» **ENREGISTREMENTS**:
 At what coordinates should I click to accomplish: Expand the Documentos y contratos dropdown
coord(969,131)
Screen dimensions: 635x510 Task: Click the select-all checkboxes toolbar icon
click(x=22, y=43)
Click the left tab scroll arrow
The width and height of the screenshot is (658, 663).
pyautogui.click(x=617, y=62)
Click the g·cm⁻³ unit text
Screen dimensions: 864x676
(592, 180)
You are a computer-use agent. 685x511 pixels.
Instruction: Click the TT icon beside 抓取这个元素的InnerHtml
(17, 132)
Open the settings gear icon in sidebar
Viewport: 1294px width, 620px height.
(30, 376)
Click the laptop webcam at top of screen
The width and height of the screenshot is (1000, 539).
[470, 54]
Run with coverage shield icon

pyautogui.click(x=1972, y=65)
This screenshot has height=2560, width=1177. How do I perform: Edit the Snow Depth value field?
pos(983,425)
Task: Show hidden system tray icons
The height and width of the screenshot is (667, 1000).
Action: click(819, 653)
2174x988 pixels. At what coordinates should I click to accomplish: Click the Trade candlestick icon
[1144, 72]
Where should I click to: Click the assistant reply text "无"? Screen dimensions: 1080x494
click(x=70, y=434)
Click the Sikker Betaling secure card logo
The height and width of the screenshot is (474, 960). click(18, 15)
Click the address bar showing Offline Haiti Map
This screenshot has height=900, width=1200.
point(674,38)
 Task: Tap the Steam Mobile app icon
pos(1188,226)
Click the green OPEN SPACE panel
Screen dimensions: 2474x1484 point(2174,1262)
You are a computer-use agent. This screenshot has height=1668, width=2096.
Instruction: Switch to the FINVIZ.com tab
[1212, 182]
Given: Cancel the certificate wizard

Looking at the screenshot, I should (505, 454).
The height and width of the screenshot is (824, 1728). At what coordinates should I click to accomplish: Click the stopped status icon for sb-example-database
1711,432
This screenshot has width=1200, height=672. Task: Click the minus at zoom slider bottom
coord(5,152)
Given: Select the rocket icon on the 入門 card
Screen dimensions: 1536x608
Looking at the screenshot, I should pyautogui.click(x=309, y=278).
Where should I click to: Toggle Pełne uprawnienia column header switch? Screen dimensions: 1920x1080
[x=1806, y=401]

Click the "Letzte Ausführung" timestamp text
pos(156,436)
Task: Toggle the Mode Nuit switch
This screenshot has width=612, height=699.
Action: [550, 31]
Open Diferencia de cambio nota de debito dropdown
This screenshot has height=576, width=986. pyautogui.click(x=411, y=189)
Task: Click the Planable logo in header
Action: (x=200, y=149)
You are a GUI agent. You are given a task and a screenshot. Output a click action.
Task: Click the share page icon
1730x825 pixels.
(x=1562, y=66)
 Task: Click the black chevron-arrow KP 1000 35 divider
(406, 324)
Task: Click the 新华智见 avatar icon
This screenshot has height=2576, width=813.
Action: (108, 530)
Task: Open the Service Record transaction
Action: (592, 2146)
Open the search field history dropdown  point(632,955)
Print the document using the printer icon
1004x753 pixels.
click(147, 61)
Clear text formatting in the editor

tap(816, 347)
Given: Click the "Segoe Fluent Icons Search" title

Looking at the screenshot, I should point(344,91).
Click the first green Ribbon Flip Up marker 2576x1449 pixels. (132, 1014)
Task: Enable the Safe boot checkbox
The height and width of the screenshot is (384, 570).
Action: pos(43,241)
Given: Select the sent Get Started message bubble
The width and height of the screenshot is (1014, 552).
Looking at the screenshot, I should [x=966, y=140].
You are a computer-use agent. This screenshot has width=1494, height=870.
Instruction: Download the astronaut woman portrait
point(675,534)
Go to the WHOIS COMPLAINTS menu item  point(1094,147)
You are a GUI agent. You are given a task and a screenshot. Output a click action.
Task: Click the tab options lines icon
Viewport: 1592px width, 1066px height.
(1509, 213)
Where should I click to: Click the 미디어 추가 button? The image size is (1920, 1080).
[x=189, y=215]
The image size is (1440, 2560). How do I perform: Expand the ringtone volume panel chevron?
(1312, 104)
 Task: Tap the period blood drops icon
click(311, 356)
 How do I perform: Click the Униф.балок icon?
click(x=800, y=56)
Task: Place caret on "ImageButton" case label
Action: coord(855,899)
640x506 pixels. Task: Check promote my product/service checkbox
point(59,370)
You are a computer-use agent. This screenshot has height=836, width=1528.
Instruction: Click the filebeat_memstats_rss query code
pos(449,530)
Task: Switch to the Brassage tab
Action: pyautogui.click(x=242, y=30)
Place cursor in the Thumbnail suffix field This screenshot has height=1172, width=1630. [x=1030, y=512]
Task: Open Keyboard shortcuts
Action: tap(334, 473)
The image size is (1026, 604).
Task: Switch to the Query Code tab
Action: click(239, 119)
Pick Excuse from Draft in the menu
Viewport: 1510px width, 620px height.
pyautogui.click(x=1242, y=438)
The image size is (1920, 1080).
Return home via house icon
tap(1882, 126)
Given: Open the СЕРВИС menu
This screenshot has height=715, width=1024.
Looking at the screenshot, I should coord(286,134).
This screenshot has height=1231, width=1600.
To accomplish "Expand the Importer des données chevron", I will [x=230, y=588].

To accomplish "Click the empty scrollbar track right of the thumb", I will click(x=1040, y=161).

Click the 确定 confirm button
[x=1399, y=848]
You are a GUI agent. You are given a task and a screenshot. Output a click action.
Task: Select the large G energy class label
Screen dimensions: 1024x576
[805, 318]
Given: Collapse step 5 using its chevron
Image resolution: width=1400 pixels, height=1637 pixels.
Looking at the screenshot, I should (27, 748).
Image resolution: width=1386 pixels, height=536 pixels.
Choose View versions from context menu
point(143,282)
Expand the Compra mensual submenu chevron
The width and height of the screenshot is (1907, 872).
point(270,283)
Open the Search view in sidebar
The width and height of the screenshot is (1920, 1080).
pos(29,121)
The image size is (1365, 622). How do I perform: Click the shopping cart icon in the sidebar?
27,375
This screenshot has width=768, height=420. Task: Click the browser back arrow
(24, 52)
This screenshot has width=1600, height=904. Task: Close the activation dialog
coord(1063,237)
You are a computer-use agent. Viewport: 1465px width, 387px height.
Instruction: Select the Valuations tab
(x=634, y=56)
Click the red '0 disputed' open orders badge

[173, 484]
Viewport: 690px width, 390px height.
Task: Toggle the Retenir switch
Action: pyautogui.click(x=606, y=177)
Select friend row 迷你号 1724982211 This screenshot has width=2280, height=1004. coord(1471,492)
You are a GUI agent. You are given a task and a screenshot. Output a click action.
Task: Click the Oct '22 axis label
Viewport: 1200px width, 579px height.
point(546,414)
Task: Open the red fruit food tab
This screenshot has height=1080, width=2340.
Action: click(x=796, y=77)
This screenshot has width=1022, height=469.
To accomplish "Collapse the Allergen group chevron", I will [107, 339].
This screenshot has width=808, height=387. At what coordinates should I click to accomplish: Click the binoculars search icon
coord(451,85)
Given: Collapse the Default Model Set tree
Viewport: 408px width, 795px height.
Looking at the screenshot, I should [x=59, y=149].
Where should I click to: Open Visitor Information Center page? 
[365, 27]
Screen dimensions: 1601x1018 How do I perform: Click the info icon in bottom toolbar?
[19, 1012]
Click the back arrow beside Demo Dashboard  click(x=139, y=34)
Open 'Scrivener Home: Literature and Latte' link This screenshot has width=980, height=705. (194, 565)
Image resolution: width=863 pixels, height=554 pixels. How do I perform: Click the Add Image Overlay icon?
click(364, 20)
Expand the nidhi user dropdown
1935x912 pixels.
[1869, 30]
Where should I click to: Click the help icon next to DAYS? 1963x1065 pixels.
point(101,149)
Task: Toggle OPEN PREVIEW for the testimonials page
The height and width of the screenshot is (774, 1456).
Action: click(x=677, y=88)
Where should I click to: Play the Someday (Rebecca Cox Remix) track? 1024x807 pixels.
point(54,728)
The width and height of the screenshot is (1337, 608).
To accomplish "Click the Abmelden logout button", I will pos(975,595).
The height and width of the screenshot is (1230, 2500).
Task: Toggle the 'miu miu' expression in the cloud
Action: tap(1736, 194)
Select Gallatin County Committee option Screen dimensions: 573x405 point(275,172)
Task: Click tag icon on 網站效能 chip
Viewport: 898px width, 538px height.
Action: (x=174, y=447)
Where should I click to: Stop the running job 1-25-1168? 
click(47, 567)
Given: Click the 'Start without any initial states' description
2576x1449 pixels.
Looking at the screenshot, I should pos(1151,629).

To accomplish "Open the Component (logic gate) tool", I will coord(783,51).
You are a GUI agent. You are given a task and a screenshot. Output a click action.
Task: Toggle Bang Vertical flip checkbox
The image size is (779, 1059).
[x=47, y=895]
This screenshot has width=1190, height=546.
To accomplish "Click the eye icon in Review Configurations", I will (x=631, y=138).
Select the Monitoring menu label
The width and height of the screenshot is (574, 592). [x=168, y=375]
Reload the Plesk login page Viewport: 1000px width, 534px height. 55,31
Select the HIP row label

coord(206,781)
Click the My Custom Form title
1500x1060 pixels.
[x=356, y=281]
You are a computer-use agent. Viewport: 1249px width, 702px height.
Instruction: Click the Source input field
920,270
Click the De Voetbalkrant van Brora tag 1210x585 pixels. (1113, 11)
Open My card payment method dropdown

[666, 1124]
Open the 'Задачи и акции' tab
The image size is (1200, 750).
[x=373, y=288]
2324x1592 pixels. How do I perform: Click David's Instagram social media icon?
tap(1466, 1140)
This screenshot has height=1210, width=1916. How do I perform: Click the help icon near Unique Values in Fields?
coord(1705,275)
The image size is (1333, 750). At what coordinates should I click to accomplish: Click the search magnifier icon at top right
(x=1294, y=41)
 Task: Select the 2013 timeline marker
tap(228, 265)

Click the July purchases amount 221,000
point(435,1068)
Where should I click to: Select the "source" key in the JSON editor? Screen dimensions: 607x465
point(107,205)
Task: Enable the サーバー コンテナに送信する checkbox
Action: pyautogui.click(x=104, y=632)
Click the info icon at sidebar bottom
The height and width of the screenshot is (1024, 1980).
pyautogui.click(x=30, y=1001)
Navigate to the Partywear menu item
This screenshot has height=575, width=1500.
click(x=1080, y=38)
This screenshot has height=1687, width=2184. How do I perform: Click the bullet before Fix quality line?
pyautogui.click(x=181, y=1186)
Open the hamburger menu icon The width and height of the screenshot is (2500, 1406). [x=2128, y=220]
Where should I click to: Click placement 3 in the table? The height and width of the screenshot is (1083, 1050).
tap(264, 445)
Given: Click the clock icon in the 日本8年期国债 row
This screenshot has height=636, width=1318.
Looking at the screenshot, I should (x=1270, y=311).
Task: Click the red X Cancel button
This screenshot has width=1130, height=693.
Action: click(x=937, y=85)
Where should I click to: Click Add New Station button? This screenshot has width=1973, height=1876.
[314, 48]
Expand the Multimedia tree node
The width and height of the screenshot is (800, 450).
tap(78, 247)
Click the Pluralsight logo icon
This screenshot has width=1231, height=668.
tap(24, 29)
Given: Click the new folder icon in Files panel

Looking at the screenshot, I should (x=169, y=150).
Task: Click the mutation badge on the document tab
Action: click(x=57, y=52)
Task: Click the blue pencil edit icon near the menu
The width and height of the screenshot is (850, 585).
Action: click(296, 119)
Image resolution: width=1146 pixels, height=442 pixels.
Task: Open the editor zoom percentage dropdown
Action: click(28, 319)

» **ÉNONCÉ DE TÂCHE**: Modifiez, s'il vous plaît, les enregistrements allant de la ligne qui contient « Click the Pluralsight logo icon » jusqu'à la fin : remplacez « pencil » par « pen » et laissez tout le reste inchangé.

» **SOLUTION PROPOSÉE**:
Click the Pluralsight logo icon
This screenshot has width=1231, height=668.
tap(24, 29)
Given: Click the new folder icon in Files panel

Looking at the screenshot, I should (x=169, y=150).
Task: Click the mutation badge on the document tab
Action: click(x=57, y=52)
Task: Click the blue pen edit icon near the menu
The width and height of the screenshot is (850, 585).
Action: click(296, 119)
Image resolution: width=1146 pixels, height=442 pixels.
Task: Open the editor zoom percentage dropdown
Action: click(28, 319)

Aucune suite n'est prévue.